E poi zitti tutti ora, che devo vedere la partita! C’è Inter – Cagliari, coppa Italia! Sono in ritardo, sono in ritardo!!!
Epilogo.
Inter – Cagliari è finita da due giorni, lo so! Scusate ma mi ci è voluto del tempo per raccogliere tutte le lacrime che mi sono scese (che nessuno abbia a pentirsene). Ha vinto quella superiorità tecnica che garantiscono i soldi, ha perso non essere riusciti a giocarsi davvero il tutto per tutto nel momento in cui tutto poteva essere. Io, per esempio, Sau intorno al settantesimo me lo sarei giocato, non fosse altro per tutti i rospi che ha fatto ingoiare ai nerazzurri al San Siro nelle scorse stagioni. Io ci avevo creduto, per un momento, quando ho visto il Capitano in panchina con un sorriso così nonostante le fratture. Ho creduto che fosse arrivata l’ora di una lacrimuccia antica. Era il 1994 e io ero all’Hotel Savio, a Lido di Savio. Era la mia gita di terza media e su Rai 1 davano Inter – Cagliari. Iniziammo a guardarla in due classi da trenta ragazzi e sei professori. Ai tre fischi finali c’eravamo solo Io, Danilo, Alessandro e prof. Milia, grand’uomo. Più tre bergamaschi interisti che non so nemmeno se siano mai tornati a casa. Quando ho sentito Inter – Cagliari di Coppa ho pensato che magari la mia lacrimuccia (che era scesa davvero, ero una fanciulla sensibile, io!) si sarebbe posata, ma no. Sta aspettando di ritrovarci in Europa! Ma dalla prossima ce n’è anche per la coppa Italia, che credete?
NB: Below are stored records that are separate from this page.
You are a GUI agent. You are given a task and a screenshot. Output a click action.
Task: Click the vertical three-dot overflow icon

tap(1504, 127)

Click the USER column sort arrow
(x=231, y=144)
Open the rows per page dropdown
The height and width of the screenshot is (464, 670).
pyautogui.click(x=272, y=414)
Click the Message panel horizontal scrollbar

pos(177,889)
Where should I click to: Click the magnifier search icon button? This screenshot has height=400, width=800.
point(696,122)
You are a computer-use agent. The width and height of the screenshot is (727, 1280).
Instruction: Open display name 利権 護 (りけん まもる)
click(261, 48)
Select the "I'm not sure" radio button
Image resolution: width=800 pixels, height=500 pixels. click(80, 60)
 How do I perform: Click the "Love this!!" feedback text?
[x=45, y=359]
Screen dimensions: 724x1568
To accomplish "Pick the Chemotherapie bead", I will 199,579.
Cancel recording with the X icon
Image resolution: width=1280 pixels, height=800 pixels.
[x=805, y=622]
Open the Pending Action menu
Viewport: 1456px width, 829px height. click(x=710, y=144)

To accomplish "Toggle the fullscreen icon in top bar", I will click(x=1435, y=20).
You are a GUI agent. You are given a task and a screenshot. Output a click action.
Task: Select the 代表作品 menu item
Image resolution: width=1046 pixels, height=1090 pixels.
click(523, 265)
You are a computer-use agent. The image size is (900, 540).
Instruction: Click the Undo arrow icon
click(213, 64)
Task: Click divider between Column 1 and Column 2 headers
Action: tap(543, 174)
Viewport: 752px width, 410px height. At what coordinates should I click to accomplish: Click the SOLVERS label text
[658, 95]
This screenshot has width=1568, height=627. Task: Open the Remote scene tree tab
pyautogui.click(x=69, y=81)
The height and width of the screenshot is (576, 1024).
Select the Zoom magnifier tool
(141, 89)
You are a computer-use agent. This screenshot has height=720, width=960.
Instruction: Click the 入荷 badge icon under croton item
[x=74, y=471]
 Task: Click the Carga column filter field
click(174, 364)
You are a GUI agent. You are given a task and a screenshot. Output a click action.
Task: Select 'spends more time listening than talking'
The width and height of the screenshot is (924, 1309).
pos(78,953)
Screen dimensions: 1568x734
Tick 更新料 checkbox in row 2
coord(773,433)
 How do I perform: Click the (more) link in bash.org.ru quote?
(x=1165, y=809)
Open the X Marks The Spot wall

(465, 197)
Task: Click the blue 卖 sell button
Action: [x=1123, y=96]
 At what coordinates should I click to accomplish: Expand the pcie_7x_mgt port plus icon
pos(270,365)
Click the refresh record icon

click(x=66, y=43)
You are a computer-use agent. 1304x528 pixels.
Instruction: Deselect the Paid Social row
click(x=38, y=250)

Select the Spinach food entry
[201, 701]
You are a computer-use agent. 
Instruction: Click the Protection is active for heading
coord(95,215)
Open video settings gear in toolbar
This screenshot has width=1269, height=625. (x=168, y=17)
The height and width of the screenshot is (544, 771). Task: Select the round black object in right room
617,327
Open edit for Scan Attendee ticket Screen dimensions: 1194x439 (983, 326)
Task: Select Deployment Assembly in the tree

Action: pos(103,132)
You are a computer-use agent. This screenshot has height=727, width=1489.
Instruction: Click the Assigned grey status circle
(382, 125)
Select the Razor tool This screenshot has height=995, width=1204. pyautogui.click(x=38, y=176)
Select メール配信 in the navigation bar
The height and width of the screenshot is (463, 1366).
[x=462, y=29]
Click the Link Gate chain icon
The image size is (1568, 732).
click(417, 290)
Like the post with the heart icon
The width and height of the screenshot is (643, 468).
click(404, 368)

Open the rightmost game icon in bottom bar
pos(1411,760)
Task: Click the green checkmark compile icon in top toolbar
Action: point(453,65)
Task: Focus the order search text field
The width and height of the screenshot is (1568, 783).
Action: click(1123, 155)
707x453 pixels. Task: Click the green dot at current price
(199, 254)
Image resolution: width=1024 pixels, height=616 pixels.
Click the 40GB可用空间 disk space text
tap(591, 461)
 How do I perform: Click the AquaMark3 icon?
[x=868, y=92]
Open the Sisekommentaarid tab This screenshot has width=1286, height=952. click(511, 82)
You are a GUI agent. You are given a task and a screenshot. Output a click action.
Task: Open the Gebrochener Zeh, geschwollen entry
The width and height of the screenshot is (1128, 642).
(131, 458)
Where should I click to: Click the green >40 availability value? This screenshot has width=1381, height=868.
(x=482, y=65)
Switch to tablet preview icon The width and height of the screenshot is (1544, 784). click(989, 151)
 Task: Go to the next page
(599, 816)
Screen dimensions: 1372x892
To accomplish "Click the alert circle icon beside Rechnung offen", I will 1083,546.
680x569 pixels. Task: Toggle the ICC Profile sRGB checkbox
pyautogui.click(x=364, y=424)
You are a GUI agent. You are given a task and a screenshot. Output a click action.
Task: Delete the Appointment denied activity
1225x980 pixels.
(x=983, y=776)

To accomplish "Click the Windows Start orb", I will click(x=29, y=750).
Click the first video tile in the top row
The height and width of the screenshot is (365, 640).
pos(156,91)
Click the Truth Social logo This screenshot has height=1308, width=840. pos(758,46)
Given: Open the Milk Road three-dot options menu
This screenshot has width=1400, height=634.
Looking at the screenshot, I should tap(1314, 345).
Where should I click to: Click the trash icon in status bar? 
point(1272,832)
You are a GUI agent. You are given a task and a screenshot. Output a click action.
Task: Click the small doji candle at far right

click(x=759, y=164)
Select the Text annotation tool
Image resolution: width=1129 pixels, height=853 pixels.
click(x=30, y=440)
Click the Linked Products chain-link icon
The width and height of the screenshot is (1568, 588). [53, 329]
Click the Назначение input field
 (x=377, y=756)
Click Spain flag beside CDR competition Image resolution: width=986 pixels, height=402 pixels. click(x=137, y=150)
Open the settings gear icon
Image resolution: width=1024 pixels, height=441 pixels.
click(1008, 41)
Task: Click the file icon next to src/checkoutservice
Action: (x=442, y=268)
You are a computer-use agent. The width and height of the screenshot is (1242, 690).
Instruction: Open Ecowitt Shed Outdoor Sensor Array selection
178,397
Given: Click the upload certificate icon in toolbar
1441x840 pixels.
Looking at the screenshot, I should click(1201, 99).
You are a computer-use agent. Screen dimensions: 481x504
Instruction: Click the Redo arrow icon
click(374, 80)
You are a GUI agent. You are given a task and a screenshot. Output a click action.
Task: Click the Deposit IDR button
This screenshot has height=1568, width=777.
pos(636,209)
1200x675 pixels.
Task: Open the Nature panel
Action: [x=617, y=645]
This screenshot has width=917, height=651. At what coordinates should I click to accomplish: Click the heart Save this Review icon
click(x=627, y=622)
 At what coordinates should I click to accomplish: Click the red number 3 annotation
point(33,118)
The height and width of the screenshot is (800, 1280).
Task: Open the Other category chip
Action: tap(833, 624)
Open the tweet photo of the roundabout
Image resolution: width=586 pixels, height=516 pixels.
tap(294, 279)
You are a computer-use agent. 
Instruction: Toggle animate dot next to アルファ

Bene, ora ho pagato pegno per la mia assenza prolungata: dovevo raccontarvi due settimane di calcio, vi ho raccontato sette partite. Se me ne sono persa qualcuna perdonatemi: non ci capisco più niente!!! E fu così che una lacrimuccia viaggiò verso chi ha scritto il calendario della B… stay tuned!


Intanto nell’Olimpo… È risorta, è risorta! È tornata, è tornata! Ho capito che Natale è Paschixedda, ma non esageriamo, non è il tempo giusto!